Mental Health 101

Supporting mental health and recovery


Courage and Recovery (2:30)

Pat Deegan discusses courage and shares how it relates to her recovery journey.

When I talk about my recovery from schizophrenia, people sometimes tell me that I must have a lot of courage. However, if I'm honest, I would have to say I never felt particularly courageous during my recovery. Mostly, I felt determined, afraid and uncertain. I felt determined to get well, afraid I couldn't do it and uncertain about how to get the life I wanted for myself. I was not a courageous hero. I was scared and vulnerable, but I continued, on most days, to put one foot in front of the other on the long walk of my recovery.
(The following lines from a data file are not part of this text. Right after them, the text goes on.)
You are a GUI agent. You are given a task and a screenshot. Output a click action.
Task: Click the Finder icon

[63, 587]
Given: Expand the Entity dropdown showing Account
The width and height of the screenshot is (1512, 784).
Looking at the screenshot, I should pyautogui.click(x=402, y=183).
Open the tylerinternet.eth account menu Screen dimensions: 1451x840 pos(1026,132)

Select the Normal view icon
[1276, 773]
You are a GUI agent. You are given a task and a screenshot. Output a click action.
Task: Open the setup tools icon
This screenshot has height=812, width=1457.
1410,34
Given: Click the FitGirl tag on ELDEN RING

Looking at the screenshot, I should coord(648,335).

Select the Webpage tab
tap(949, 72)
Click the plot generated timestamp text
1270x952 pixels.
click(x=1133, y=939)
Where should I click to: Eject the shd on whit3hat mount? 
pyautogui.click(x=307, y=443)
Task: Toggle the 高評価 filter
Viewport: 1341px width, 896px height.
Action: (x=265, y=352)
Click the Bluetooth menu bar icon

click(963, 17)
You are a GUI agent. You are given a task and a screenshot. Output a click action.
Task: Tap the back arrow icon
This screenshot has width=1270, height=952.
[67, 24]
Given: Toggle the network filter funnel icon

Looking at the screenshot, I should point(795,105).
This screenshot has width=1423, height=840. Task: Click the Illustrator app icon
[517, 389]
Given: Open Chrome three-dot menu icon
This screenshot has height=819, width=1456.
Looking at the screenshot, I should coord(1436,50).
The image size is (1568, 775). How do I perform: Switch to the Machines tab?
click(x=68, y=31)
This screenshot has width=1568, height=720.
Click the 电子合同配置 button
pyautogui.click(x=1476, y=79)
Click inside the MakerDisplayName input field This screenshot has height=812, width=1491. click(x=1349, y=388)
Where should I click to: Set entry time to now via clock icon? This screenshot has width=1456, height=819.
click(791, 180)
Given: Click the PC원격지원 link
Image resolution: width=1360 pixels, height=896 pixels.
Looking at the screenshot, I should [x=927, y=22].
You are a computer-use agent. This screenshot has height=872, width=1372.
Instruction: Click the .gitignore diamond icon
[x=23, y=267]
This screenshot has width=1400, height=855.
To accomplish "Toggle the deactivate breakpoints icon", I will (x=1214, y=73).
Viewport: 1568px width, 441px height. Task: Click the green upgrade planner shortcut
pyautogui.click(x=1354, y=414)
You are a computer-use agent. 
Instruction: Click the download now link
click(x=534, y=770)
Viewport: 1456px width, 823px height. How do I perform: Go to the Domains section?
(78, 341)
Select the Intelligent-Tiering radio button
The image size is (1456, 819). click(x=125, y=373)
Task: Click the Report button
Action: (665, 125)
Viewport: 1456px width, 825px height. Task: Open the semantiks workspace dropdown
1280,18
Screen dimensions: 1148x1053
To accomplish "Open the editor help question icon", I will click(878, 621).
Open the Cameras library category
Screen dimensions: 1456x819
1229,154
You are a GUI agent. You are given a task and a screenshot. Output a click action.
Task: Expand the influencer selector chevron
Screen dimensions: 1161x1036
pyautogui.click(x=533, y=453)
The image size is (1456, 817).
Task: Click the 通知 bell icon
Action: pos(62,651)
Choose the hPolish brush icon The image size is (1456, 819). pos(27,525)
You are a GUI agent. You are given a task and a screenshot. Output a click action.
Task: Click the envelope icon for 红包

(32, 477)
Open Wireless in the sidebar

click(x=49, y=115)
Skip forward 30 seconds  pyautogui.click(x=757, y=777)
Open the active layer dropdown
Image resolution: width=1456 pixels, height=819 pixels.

It seems to me that courage is an attribute we ascribe or assign to a person who remains determined in the face of fear, uncertainty and adversity. For instance, when we watch news footage of a pilot landing a plane safely in the icy Hudson River, we say, "The pilot is courageous." When we see a firefighter scaling a ladder to rescue a person from a burning building, we say, "Isn't she courageous?" But is courage really what the pilot or firefighter experiences? The pilot is in a cold sweat, hands trembling and fear gripping his throat, as he lands the plane in the water. The firefighter climbs the ladder despite her trembling knees, pounding heart and uncertainty as to whether she'll survive the ordeal. And that's my point. What outsiders call courage is experienced as determined effort in the face of fear and uncertainty by the person living the experience. On a practical level, this means we don't need to feel like a hero with lots of courage in order to recover. If we are fearful and uncertain, if we sometimes doubt, we can achieve our goals, as expressed in our power statement, for instance. It's okay. The pilot and the firefighter feel afraid and uncertain too. What we really need to walk our journey of recovery is determined effort, despite the fear and the uncertainty. We need to put one foot in front of the other, even if we're afraid. Over time, those trembling steps add up to the life that we want for ourselves. This is Pat Deegan. Thanks for listening.